Named Minster Glory, and owned by Mrs Hartley, he was put away to grow and enjoyed the exuberance of youth in the fields, bringing him in in the summer of 1994 to prepare for the 1994/5 jumps season.
He kicked off his career in novice hurdles, running twice and showing little, and then we tried him three times on the flat where he was soundly beaten. His troubles earned him a lowly handicap mark of 39. However, he was always going to be a late developer and in 1995 he showed the expected progress when he was runner up over hurdles at Newcastle and next time out finished second on the flat at Beverley, beaten less than a length.
Minster Glory's first win came at Wetherby on 10th May 1995. Under a young AP McCoy he led four out and plugged on to victory by a length. This was to be the first of sixteen career wins for the bargain buy.

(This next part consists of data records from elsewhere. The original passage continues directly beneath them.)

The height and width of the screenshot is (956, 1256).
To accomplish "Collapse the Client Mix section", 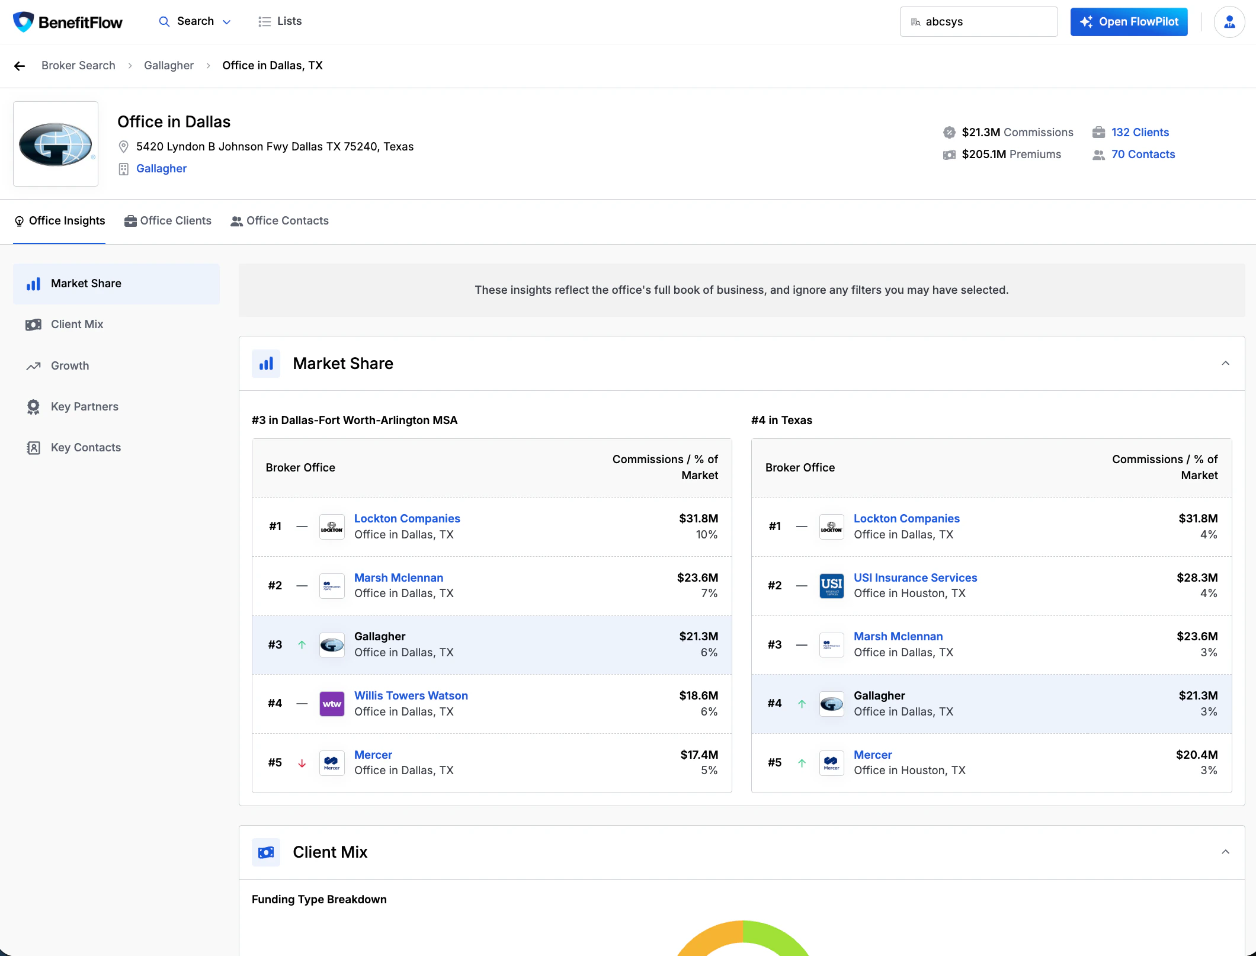I will coord(1225,852).
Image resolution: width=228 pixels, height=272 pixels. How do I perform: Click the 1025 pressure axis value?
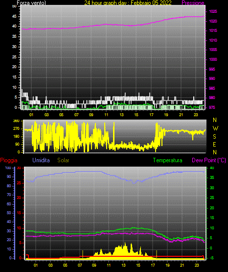pyautogui.click(x=213, y=11)
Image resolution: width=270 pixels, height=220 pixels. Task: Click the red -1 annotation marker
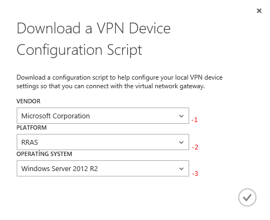(x=195, y=120)
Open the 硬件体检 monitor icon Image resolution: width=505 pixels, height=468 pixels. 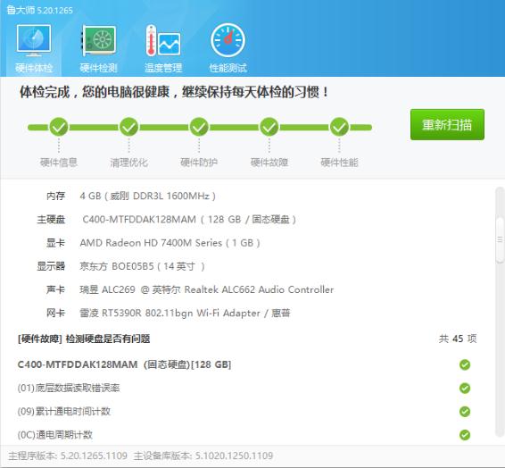[34, 40]
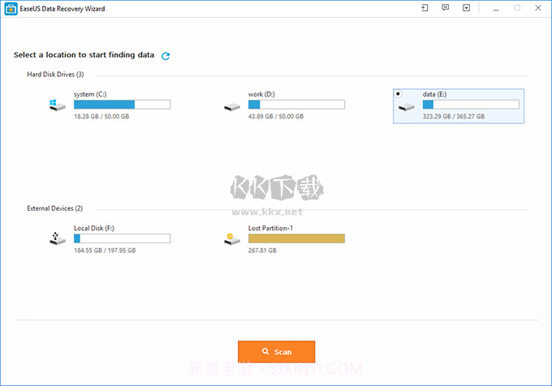
Task: Click the External Devices (2) header
Action: point(55,208)
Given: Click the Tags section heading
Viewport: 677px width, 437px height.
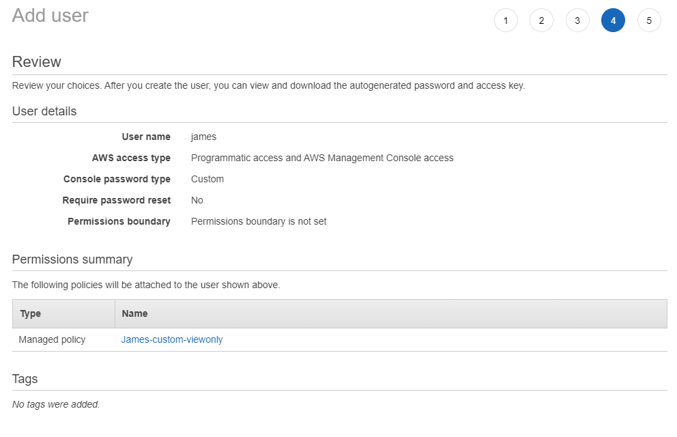Looking at the screenshot, I should (25, 379).
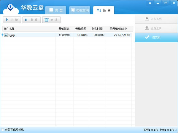Viewport: 178px width, 133px height.
Task: Click the pause icon on 暂停 button
Action: point(26,20)
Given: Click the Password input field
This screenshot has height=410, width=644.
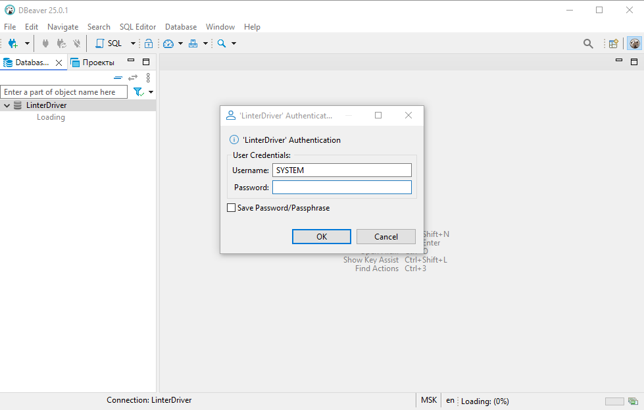Looking at the screenshot, I should 341,187.
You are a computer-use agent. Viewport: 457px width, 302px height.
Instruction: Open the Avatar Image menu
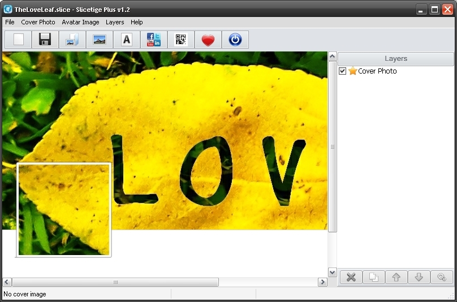click(80, 22)
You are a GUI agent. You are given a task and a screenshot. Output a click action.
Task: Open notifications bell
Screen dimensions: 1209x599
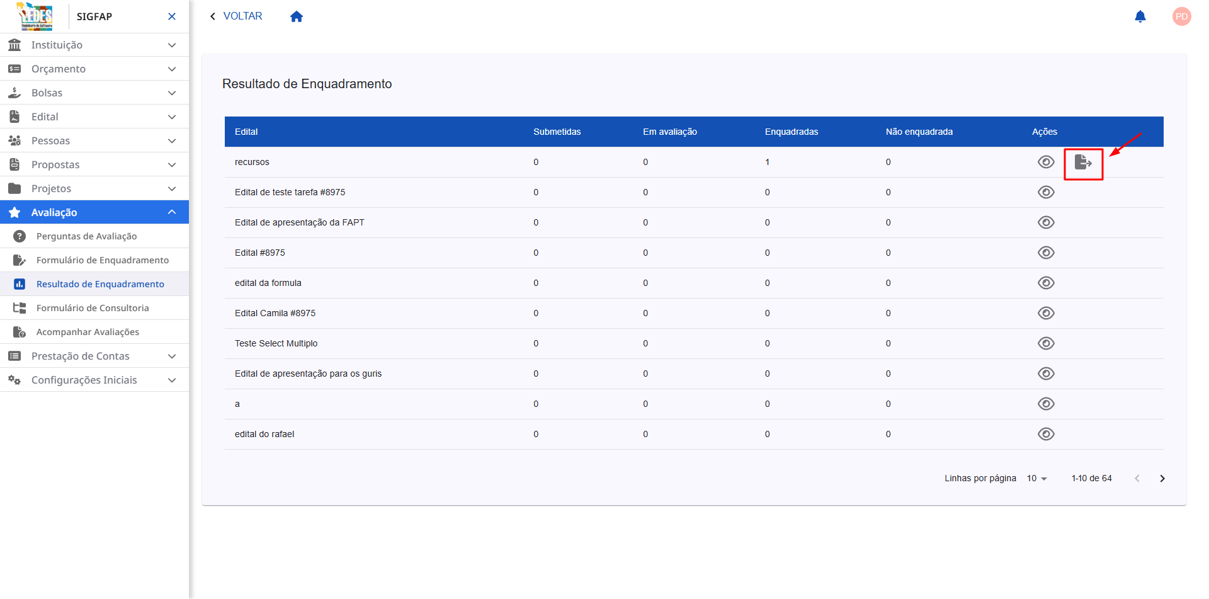tap(1140, 16)
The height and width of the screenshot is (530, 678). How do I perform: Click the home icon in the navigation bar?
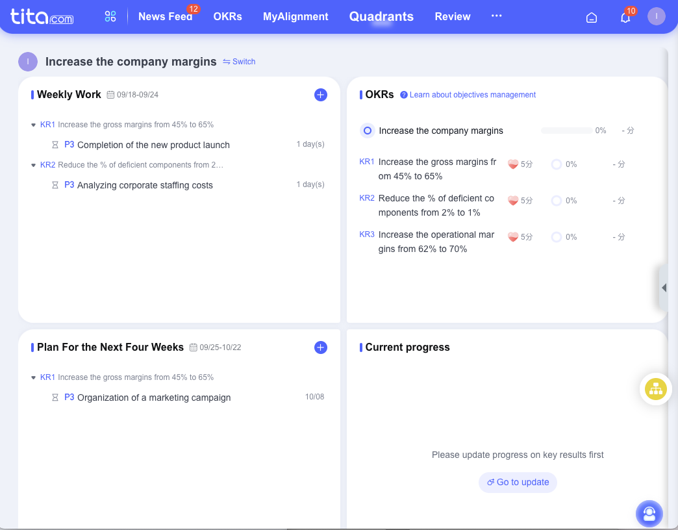click(x=591, y=18)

A year off the track followed his maiden win, but after his break he was back in the winner's enclosure on the flat at Chester. The first time blinkers did the trick and Carl Lowther got him home at the Roodeye.
We had to wait another year for his first chase win, which came at Catterick in Deceember '97. He didn't appear to be a prolific winner, and there was another year to wait before he next came home in front.
The 1999/2000 jumps season saw Minster Glory really shine with four wins over fences, two each at Catterick and Newcastle. Further wins followed at Musselburgh (December 2000) and then Kelso and Market Rasen (November 2001).
After his Market Rasen victory it was almost two years before he was to win again. Rated 130 over fences, he was beset by training problems and spent the whole of 2002 on the sidelines. We discussed retirement but he recovered and a couple of placed efforts showed he still had the ability, and he'd have got bored stood in a field.
Then it all came right again! The Autumn of 2003 was a remarkable time for the ageing steeple-chaser. Now twelve years old, and rated 105 over fences, he embarked on a winning spree. On 11th October he teamed up with his pal Tony McCoy at Bangor, winning over an extended 17 furlongs. The same partnership were victorious again at Wetherby three weeks later, winning over the big black fences at speed, the trip being just 15 furlongs.
Minster's chase mark was rising, so after a discussion with his owner we decided it was time to make the most of his hurdles mark, which was some 20 pounds lower. On 10th November he scooted up at Carlisle by 17 lengths ridden by Gino Carenza. A week later he won at Leicester, a 4/6 favourite. The five timer was completed three days later down at Wincanton. A well backed 8/13 favourite, Gino got him home by just over a length to take the 'South West Racing Club Conditional Jockeys' Handicap Hurdle', just shy of two miles.
By the time he ran at Bangor in October 2004 he was 13 years old and age was starting to catch up, and the old boy was telling us he'd had enough. For his final race I put up his old partner in crime Tony McCoy. They finished fifth of six, but most importantly he came home safe.
He was retired after the Bangor race. In a remarkable career spanning 66 races, he achieved eleven wins over fences, four over hurdles and one win on the flat.
This little story tells us a lesson about racehorse ownership. That lesson is patience. Anyone watching Minster Glory's first five races would have been surprised to learn that a decade later he'd have 16 wins under his belt and had become one of the north of England's favourite steeple-chasers.